▶ Exercise brief:
Where does the string "computer" appear? Copy every line of the entries below that holds it.

[Data records]
■ ■ ■ ■

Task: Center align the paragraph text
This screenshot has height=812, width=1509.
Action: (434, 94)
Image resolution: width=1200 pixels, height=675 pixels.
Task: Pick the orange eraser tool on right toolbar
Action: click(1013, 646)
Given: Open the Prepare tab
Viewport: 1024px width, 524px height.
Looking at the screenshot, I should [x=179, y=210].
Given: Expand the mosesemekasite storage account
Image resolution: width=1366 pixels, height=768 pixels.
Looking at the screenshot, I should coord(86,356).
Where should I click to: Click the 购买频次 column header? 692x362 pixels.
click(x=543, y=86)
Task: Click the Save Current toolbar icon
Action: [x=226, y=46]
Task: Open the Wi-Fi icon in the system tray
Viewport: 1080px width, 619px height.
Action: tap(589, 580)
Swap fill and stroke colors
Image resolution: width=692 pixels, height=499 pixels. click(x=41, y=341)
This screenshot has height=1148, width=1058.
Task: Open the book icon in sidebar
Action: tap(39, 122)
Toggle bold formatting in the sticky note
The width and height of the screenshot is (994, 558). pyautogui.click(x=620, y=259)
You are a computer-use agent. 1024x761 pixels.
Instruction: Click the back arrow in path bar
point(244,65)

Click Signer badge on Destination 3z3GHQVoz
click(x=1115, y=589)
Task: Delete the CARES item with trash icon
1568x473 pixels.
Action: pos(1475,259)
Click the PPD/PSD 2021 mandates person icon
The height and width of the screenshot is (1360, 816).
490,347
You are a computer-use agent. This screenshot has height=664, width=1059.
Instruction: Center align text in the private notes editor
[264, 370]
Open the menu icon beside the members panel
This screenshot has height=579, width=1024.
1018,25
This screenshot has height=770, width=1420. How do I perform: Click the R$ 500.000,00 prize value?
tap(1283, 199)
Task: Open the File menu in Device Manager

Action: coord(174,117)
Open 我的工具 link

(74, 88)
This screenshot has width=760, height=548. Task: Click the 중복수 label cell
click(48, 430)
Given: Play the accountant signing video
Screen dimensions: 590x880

■ ■ ■ ■

▶ Written solution:
You are a computer-use agent. 1024x761 pixels.
You are a computer-use agent. This screenshot has height=664, width=1059.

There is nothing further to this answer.